Although it is tough to tell them apart because there are so many, all of the characters possess flaws and virtues. Consequently, readers grow to care for all of them, knowing some humans will eventually die in the Flood. As the heavens open up, the audience feels genuine pity for those who chose to stay behind. Even Samhazi, the sneaky Nephilim, has redeeming qualities. Bathenosh, Noah’s wife, and many of the secondary female characters have active roles in the story. Chalfant excels in creating suspense, and he keeps readers turning pages to learn the characters’ next moves. His physical descriptions make the ancient world lush and real.

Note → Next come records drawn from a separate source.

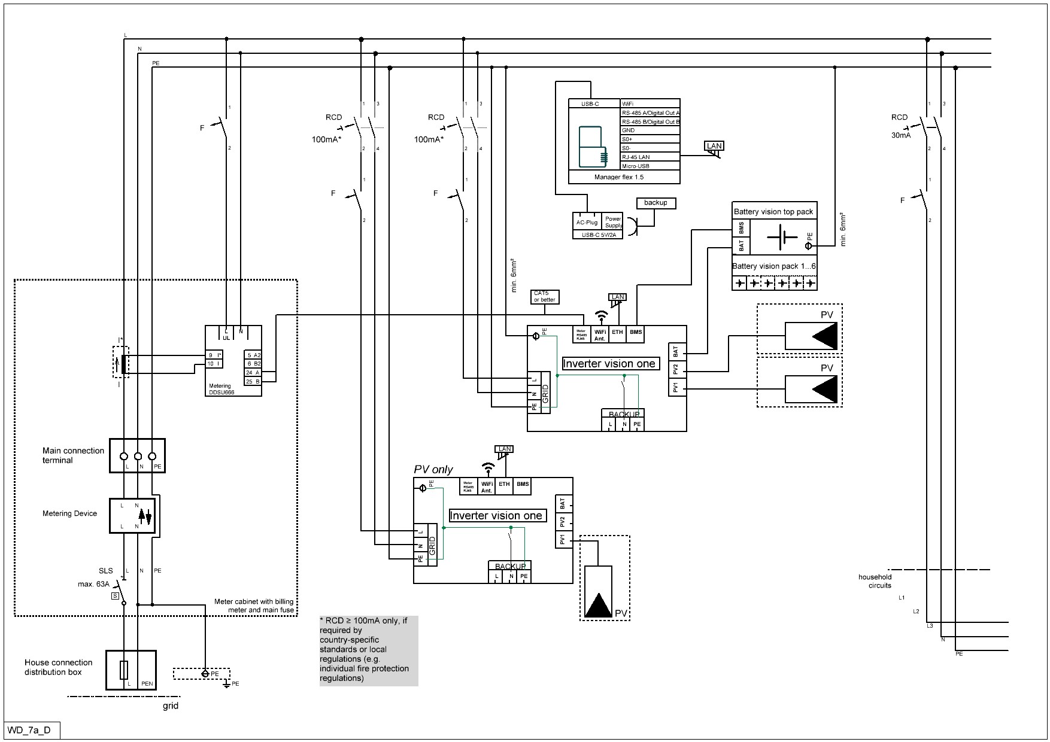Screen dimensions: 1050x742
Task: Click the LAN symbol beside Manager flex
Action: [714, 148]
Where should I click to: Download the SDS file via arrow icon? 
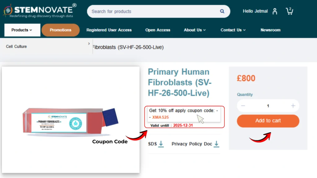tap(161, 144)
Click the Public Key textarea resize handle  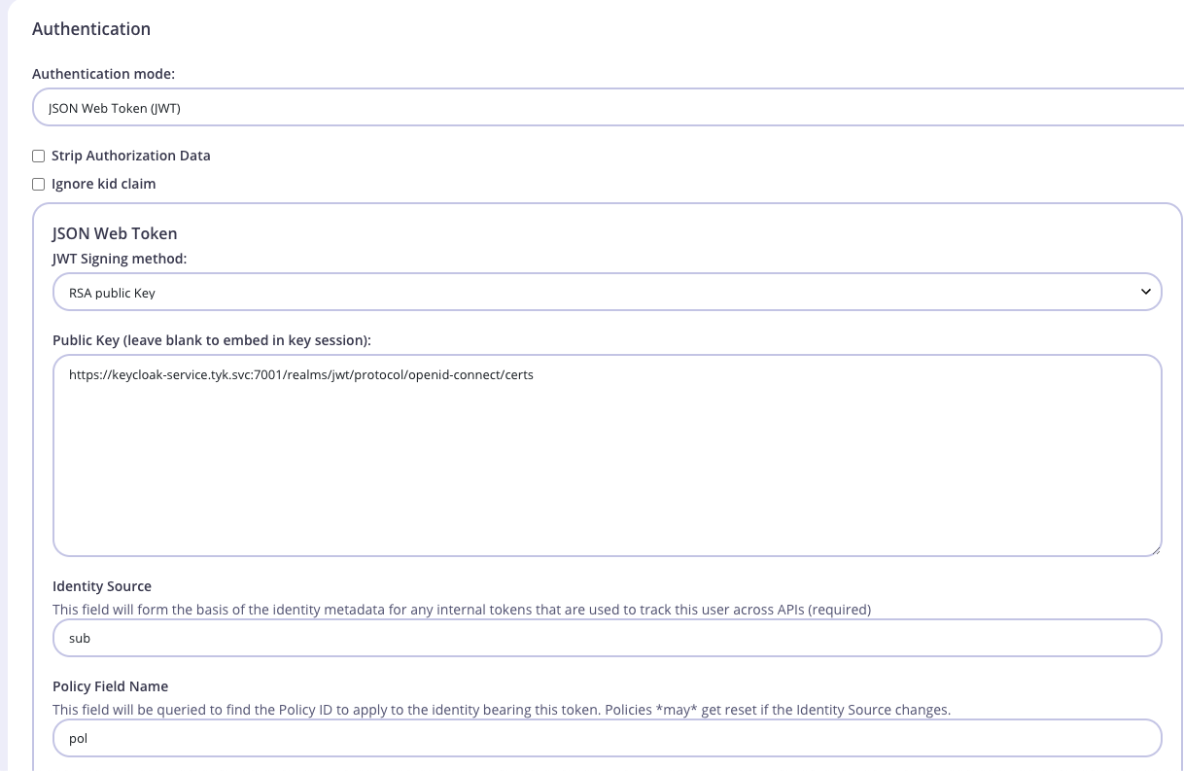pos(1154,549)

However, Chalfant has a tendency to tell instead of show. New characters pop up, often without much introduction, leaving readers struggling to remember how they all are related. The characters’ diction is jarringly inconsistent. Sometimes they speak with contractions; other times they don’t. Idioms, such as “playing with the big boys,” pepper their speech. Grammatically, Chalfant errs in punctuation, often omitting commas after quoted material, especially in dialogue. He also neglects to begin a new paragraph every time a different person speaks; this second error confuses the audience. Excerpts from the author’s other novels on his website reveal that the author consistently makes the same diction choices and grammatical errors so readers may become accustomed to his writing style. Regardless, the strength of Chalfant’s characters and his take on the Antediluvian world make Lost Memories of Eden a compelling read for audiences of any faith.